Eu até tenho uma coleção de bonés, mas não são tão charmosos quanto os modelos que vejo nos filmes, com várias cores ou decorados com flores, rendas e até plumas. Acho muito chique!
O diploma era de uma moça que chegou no Porto de Santos.
Vinda da Alemanha, seu nome era Hansi, e eu a imaginei descendo do navio com um lindo chapéu feito por ela mesma.
Que pena que não está mais na moda!
Tenho uma foto do meu avô todo alinhado de terno e chapéu, andando no Centro de São Paulo.
Meus bisavós, como tantos outros imigrantes, mal desembarcaram do navio e já pegaram o trem com destino à sua nova vida na cidade de São Paulo. O trem parava na Estação da Luz que fica bem pertinho do parque Jardim da Luz.
Quem chegava queria logo avisar aos que ficaram que a viagem havia terminado sem problemas. Naquele tempo, a comunicação era feita por cartas e muitos usavam fotografias para mandar mensagens.
O parque Jardim da Luz
ficava cheio de lambe-lambes, os fotógrafos que tiravam retratos não apenas para os documentos, mas também para as famílias terem uma recordação, pois, naquele tempo, só os profissionais tinham câmeras fotográficas.
Os imigrantes chegavam quase sem dinheiro, mas queriam parecer que estavam bem de vida.

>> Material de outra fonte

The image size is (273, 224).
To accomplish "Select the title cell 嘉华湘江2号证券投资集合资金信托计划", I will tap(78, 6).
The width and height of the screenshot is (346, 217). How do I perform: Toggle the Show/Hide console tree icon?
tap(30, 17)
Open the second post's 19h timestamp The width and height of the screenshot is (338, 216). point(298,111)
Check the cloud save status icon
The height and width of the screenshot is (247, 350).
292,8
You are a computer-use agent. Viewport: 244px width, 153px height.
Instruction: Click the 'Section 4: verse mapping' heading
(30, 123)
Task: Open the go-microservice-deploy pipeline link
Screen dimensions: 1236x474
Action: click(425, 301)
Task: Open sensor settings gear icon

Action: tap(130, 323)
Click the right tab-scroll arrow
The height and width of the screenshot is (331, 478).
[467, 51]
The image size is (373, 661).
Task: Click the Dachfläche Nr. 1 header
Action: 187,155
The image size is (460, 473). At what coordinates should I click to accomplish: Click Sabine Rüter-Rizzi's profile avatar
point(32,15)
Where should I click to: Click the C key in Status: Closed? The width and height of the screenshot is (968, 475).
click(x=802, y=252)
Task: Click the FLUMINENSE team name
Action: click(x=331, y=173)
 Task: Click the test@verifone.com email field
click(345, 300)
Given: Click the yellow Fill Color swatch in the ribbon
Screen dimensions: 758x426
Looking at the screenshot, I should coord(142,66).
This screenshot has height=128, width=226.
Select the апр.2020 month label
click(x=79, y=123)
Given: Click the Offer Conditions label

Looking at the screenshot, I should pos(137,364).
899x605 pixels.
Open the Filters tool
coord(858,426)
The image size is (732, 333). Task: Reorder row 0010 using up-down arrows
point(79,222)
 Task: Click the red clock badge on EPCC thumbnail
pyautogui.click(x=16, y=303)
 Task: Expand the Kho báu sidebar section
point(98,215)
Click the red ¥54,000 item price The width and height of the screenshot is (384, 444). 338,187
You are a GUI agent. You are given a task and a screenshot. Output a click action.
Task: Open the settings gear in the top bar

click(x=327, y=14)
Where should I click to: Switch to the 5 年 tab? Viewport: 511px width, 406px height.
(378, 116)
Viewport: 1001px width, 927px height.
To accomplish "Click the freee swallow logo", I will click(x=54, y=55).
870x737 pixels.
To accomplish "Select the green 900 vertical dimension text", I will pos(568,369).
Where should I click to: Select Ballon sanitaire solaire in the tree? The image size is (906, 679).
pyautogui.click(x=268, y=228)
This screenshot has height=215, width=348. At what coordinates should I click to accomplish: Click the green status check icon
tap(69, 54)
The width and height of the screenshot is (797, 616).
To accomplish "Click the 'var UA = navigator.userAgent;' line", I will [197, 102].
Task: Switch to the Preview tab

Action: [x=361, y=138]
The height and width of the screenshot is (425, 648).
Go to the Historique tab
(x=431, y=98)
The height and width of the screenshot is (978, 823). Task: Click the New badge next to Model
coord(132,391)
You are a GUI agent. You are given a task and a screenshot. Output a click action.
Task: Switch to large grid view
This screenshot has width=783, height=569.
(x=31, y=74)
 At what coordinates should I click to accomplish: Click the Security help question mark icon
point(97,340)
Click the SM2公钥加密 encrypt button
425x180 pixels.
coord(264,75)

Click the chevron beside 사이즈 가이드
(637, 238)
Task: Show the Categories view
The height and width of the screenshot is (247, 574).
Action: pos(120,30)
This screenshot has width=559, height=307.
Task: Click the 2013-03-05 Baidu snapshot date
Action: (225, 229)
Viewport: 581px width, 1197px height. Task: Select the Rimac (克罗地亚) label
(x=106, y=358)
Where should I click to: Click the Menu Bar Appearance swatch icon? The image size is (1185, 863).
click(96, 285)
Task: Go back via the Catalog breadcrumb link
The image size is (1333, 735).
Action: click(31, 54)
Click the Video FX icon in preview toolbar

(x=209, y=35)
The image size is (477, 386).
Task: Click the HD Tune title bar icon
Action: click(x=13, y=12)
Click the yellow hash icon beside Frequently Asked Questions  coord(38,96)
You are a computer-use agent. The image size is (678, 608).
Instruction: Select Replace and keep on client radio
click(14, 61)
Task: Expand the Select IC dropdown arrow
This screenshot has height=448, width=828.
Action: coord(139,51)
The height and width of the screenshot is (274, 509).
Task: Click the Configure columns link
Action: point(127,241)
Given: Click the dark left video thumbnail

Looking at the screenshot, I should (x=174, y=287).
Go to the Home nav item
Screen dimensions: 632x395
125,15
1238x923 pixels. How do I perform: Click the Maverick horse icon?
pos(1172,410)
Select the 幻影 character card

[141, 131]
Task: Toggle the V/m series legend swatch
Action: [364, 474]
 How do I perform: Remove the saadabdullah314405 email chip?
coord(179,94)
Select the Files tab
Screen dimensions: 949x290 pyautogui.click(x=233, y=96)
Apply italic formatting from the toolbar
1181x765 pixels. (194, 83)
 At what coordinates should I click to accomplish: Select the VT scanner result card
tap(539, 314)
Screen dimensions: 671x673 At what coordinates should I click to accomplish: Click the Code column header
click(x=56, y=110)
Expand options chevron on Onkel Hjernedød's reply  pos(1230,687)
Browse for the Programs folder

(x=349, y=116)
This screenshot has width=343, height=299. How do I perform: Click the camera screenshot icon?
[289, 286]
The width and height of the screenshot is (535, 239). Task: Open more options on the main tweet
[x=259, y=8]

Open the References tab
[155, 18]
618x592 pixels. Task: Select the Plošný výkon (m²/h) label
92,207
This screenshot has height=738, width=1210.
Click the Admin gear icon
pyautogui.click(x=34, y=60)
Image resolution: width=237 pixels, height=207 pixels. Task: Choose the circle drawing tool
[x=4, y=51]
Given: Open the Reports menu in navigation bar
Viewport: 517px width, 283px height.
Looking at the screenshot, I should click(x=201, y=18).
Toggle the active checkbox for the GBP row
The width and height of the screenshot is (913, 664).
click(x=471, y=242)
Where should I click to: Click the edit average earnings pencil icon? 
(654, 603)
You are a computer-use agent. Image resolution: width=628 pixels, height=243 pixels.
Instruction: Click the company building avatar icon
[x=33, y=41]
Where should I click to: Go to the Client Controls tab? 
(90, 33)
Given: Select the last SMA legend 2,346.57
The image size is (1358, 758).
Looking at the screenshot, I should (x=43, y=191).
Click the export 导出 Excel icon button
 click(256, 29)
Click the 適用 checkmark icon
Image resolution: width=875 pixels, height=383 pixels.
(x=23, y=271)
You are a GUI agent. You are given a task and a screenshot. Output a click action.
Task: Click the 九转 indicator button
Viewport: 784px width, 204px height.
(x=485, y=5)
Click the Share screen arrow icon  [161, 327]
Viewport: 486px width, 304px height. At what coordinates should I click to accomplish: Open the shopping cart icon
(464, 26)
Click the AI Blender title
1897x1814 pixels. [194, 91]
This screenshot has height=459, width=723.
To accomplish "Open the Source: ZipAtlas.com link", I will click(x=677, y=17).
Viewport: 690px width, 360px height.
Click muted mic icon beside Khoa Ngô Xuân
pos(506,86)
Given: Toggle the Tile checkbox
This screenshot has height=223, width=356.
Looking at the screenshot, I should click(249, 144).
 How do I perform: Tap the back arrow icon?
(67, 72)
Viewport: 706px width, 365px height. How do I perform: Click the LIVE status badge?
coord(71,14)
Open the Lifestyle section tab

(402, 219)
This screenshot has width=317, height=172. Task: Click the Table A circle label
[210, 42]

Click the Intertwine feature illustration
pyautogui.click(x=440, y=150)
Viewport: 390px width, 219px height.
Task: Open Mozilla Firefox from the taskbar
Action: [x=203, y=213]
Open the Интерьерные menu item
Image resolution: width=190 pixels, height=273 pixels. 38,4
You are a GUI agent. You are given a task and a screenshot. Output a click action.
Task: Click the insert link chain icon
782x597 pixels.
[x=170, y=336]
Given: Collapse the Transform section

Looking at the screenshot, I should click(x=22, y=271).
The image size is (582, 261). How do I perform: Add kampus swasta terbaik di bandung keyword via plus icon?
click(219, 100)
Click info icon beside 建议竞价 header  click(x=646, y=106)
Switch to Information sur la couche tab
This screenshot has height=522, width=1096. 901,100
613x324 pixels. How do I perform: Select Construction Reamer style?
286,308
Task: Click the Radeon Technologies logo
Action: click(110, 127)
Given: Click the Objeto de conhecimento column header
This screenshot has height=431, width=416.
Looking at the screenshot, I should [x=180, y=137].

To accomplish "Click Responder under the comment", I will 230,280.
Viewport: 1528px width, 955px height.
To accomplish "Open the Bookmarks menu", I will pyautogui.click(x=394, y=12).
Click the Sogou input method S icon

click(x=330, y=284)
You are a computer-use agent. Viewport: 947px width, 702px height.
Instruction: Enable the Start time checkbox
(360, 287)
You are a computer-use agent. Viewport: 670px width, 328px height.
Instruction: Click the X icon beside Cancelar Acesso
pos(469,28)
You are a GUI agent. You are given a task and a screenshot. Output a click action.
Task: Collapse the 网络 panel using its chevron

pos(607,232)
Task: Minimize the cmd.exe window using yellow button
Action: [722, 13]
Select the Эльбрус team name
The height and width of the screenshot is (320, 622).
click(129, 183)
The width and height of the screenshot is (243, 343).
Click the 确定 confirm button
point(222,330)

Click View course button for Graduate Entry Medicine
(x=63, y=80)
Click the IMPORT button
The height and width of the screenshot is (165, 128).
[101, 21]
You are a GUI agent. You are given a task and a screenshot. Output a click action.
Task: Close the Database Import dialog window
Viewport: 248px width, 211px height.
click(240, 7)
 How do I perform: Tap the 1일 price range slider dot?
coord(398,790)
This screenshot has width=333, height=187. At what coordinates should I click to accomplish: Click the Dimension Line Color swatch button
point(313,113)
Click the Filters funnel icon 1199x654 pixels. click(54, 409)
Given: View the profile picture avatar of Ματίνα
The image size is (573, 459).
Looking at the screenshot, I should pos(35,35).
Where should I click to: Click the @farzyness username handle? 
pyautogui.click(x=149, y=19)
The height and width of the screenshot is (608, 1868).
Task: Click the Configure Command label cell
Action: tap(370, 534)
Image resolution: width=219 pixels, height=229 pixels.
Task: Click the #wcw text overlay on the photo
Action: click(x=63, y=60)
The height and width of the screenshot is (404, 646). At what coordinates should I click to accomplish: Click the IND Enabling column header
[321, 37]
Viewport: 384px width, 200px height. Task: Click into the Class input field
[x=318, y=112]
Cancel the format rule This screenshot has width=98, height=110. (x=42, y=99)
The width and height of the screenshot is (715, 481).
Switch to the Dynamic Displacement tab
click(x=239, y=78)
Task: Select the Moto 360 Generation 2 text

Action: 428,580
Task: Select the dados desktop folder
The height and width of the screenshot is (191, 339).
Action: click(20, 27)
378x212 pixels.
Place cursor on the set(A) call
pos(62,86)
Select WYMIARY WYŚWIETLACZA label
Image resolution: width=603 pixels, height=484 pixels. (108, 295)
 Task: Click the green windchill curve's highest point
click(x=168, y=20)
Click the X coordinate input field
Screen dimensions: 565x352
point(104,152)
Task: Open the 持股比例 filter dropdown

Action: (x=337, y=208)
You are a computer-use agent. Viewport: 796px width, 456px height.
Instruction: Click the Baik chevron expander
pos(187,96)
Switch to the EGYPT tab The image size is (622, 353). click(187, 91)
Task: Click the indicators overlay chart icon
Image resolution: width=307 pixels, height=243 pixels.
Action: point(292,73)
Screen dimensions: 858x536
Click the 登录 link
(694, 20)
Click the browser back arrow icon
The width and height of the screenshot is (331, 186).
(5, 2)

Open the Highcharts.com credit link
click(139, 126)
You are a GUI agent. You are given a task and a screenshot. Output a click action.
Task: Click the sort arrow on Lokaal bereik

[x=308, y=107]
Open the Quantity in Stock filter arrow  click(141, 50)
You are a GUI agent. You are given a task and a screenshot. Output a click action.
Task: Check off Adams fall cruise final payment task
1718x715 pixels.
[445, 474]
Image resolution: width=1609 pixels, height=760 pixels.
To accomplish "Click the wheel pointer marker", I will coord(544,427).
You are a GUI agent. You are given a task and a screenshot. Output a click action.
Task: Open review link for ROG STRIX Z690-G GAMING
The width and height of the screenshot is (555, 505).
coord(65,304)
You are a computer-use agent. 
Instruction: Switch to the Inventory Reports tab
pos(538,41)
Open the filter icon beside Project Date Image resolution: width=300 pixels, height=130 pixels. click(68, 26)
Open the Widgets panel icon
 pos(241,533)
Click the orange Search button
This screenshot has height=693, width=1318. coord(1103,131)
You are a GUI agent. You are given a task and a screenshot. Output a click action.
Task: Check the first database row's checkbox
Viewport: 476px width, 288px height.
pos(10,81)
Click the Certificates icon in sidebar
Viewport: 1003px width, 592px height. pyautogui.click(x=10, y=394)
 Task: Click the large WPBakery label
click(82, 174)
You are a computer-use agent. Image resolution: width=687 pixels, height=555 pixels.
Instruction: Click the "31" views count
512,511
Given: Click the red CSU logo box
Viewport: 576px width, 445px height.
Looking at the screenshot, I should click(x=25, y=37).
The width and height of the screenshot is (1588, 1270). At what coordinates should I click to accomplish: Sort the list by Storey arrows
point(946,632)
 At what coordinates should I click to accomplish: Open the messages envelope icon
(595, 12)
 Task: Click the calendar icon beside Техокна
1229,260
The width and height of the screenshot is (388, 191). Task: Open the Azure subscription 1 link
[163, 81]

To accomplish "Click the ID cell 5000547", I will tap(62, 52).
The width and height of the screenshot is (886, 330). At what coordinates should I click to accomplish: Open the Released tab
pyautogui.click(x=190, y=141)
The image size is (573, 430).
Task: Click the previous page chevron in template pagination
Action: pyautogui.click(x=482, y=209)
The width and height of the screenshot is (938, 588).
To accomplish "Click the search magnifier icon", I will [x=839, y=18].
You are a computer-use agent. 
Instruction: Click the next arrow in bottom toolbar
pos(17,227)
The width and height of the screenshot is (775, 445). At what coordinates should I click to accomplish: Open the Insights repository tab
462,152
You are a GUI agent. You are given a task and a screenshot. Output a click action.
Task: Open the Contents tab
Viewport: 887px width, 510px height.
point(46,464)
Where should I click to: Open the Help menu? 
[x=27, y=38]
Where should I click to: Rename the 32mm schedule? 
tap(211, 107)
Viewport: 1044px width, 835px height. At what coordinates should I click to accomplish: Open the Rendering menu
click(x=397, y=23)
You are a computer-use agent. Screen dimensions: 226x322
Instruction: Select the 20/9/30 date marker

Muitos alugavam ternos, chapéus e vestidos elegantes para posar para a fotografia e, no verso, como se fosse um cartão-postal, as pessoas escreviam para seus familiares que ficaram do outro lado do oceano.
Os vários postais e as cartas do acervo do Museu Judaico de São Paulo, me fizeram pensar que hoje temos muita facilidade de falar com pessoas de qualquer lugar do mundo, em um clique mandamos mensagens instantâneas com fotos, áudios e vídeos.
Como seria ficar meses sem notícias familiares, aguardando uma carta chegar?